=== Supplied passage ===
════════
This past weekend brought yet another stark reminder that those who have been abused live with it every single day. Abuse isn’t something you “move on” from easily - it leaves a mark that shapes the rest of your life.

Tragically, those lives are often cut short. Virginia Giuffre, who fought so hard to be heard, recently took her own life after years of living with the consequences of abuse and being silenced. Her death is not an isolated tragedy. It’s a reminder that trauma unattended and injustice ignored can be lethal.

The continued silence from this church, from this community, is not neutral. It is language. It speaks loud and clear.

To continue doing nothing in the face of harm adds to the harm.
To continue standing with crossed arms, self-righteous, accusing others of “unforgiveness,” is further abuse.

Forgiveness is often spoken of as if it is simple, easy, or owed. But real forgiveness is not demanded; it is offered freely - and it cannot be forced. Without acknowledgement, without apology, without justice, forgiveness becomes not a healing act but a weapon used against the wounded.
════════
=== Task instructions ===
Continue the passage on abuse, church silence, and forgiveness, picking up after its last sentence. The data that follow come from a separate source.

=== Data provided ===
════════
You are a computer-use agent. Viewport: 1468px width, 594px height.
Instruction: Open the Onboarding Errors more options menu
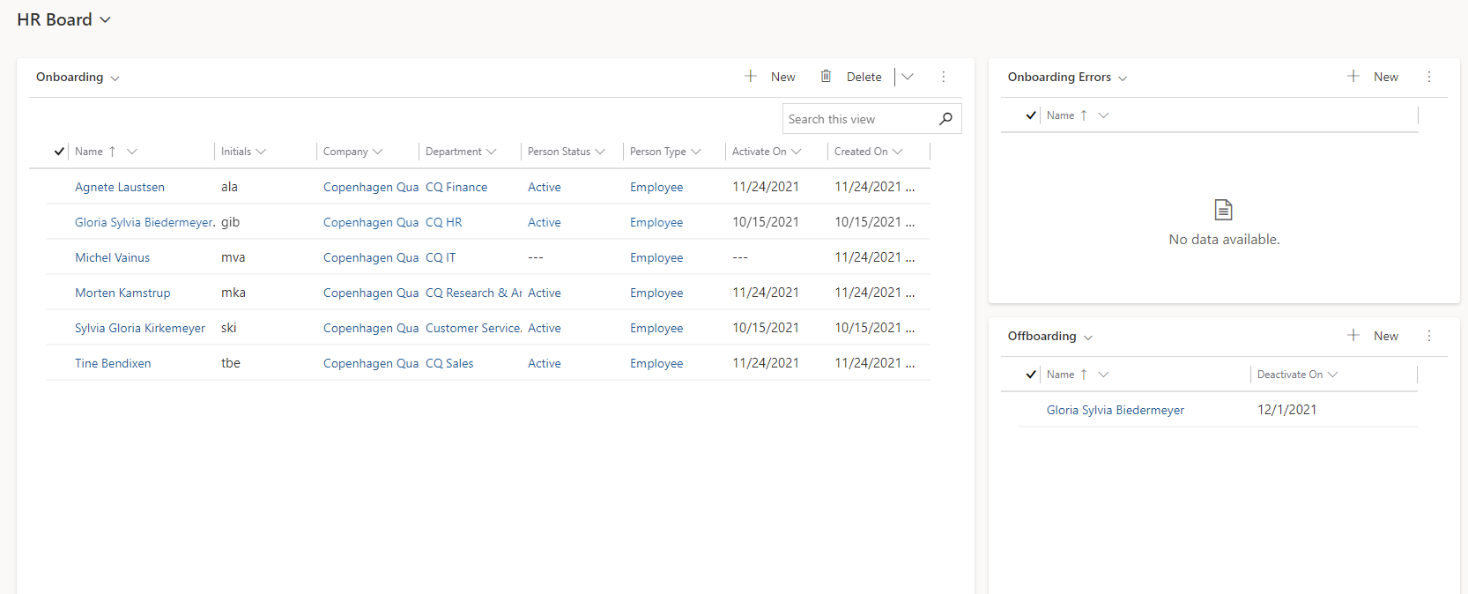click(1429, 77)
════════
=== Reply to the exercise ===
You cannot demand someone to forgive while refusing to even admit what was done to them. You cannot expect healing while denying the truth. Without genuine repentance, forgiveness becomes little more than another form of gaslighting — another way to silence the survivor rather than to honor their pain.

When the institution protects itself, and those within it choose comfort over confronting injustice, they are not just bystanders - they are participants.

It doesn’t have to be this way. True change is still possible. But it requires the courage to listen, to acknowledge, and to act.

Until then, every day of silence is a day of siding with the wrong side.